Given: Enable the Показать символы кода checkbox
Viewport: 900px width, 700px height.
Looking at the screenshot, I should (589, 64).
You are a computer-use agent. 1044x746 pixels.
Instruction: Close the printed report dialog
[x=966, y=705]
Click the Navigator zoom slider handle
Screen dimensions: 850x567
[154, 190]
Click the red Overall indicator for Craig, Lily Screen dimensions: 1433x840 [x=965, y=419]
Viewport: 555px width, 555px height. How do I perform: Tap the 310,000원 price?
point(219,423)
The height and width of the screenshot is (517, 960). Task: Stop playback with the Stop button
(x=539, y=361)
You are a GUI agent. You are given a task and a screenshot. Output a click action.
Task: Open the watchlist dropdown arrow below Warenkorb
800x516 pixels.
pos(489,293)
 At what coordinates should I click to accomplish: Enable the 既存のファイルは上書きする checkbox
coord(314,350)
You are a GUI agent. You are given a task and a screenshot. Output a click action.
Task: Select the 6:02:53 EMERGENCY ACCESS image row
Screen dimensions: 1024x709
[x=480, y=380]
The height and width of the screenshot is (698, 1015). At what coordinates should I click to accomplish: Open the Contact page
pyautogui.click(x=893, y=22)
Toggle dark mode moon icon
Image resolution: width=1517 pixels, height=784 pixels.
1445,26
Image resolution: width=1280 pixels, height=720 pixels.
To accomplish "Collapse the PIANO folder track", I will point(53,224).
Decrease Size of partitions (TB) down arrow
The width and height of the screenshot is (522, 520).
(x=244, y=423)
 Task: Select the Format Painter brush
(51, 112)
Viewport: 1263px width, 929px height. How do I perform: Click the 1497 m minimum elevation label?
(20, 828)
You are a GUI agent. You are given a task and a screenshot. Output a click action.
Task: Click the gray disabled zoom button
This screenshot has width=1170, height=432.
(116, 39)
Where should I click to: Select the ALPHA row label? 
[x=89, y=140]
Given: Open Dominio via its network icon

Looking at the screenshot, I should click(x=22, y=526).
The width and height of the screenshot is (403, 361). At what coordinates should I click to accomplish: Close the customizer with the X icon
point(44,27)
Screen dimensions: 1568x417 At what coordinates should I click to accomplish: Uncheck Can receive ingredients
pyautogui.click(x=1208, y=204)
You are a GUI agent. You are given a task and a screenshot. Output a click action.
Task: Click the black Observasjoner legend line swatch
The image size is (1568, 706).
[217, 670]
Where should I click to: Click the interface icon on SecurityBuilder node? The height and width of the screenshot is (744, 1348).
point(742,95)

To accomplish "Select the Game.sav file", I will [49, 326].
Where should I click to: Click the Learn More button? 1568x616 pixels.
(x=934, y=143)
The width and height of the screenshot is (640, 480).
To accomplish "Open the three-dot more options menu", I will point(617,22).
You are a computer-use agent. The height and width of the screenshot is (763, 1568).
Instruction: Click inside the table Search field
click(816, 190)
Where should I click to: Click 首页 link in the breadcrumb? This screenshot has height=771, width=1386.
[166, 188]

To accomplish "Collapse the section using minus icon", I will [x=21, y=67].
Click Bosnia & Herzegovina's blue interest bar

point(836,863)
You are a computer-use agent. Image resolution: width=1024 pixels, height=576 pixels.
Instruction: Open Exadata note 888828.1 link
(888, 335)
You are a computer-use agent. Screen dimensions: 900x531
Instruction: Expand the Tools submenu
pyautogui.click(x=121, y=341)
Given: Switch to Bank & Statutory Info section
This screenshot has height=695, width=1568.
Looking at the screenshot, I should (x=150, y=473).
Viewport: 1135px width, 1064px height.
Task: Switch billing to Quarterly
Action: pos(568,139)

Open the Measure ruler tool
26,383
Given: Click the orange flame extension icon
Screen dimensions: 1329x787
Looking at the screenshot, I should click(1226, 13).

━━━━━━

▸ **WORK TO BE COMPLETED**:
Reproduce the listing above verbatim, line for line, without altering anything.

▸ **RESULT OF THE TASK**:
Given: Enable the Показать символы кода checkbox
Viewport: 900px width, 700px height.
Looking at the screenshot, I should (589, 64).
You are a computer-use agent. 1044x746 pixels.
Instruction: Close the printed report dialog
[x=966, y=705]
Click the Navigator zoom slider handle
Screen dimensions: 850x567
[154, 190]
Click the red Overall indicator for Craig, Lily Screen dimensions: 1433x840 [x=965, y=419]
Viewport: 555px width, 555px height. How do I perform: Tap the 310,000원 price?
point(219,423)
The height and width of the screenshot is (517, 960). Task: Stop playback with the Stop button
(x=539, y=361)
You are a GUI agent. You are given a task and a screenshot. Output a click action.
Task: Open the watchlist dropdown arrow below Warenkorb
800x516 pixels.
pos(489,293)
 At what coordinates should I click to accomplish: Enable the 既存のファイルは上書きする checkbox
coord(314,350)
You are a GUI agent. You are given a task and a screenshot. Output a click action.
Task: Select the 6:02:53 EMERGENCY ACCESS image row
Screen dimensions: 1024x709
[x=480, y=380]
The height and width of the screenshot is (698, 1015). At what coordinates should I click to accomplish: Open the Contact page
pyautogui.click(x=893, y=22)
Toggle dark mode moon icon
Image resolution: width=1517 pixels, height=784 pixels.
1445,26
Image resolution: width=1280 pixels, height=720 pixels.
To accomplish "Collapse the PIANO folder track", I will point(53,224).
Decrease Size of partitions (TB) down arrow
The width and height of the screenshot is (522, 520).
(x=244, y=423)
 Task: Select the Format Painter brush
(51, 112)
Viewport: 1263px width, 929px height. How do I perform: Click the 1497 m minimum elevation label?
(20, 828)
You are a GUI agent. You are given a task and a screenshot. Output a click action.
Task: Click the gray disabled zoom button
This screenshot has width=1170, height=432.
(116, 39)
Where should I click to: Select the ALPHA row label? 
[x=89, y=140]
Given: Open Dominio via its network icon

Looking at the screenshot, I should click(x=22, y=526).
The width and height of the screenshot is (403, 361). At what coordinates should I click to accomplish: Close the customizer with the X icon
point(44,27)
Screen dimensions: 1568x417 At what coordinates should I click to accomplish: Uncheck Can receive ingredients
pyautogui.click(x=1208, y=204)
You are a GUI agent. You are given a task and a screenshot. Output a click action.
Task: Click the black Observasjoner legend line swatch
The image size is (1568, 706).
[217, 670]
Where should I click to: Click the interface icon on SecurityBuilder node? The height and width of the screenshot is (744, 1348).
point(742,95)

To accomplish "Select the Game.sav file", I will [49, 326].
Where should I click to: Click the Learn More button? 1568x616 pixels.
(x=934, y=143)
The width and height of the screenshot is (640, 480).
To accomplish "Open the three-dot more options menu", I will point(617,22).
You are a computer-use agent. The height and width of the screenshot is (763, 1568).
Instruction: Click inside the table Search field
click(816, 190)
Where should I click to: Click 首页 link in the breadcrumb? This screenshot has height=771, width=1386.
[166, 188]

To accomplish "Collapse the section using minus icon", I will [x=21, y=67].
Click Bosnia & Herzegovina's blue interest bar

point(836,863)
You are a computer-use agent. Image resolution: width=1024 pixels, height=576 pixels.
Instruction: Open Exadata note 888828.1 link
(888, 335)
You are a computer-use agent. Screen dimensions: 900x531
Instruction: Expand the Tools submenu
pyautogui.click(x=121, y=341)
Given: Switch to Bank & Statutory Info section
This screenshot has height=695, width=1568.
Looking at the screenshot, I should (x=150, y=473).
Viewport: 1135px width, 1064px height.
Task: Switch billing to Quarterly
Action: pos(568,139)

Open the Measure ruler tool
26,383
Given: Click the orange flame extension icon
Screen dimensions: 1329x787
Looking at the screenshot, I should click(1226, 13).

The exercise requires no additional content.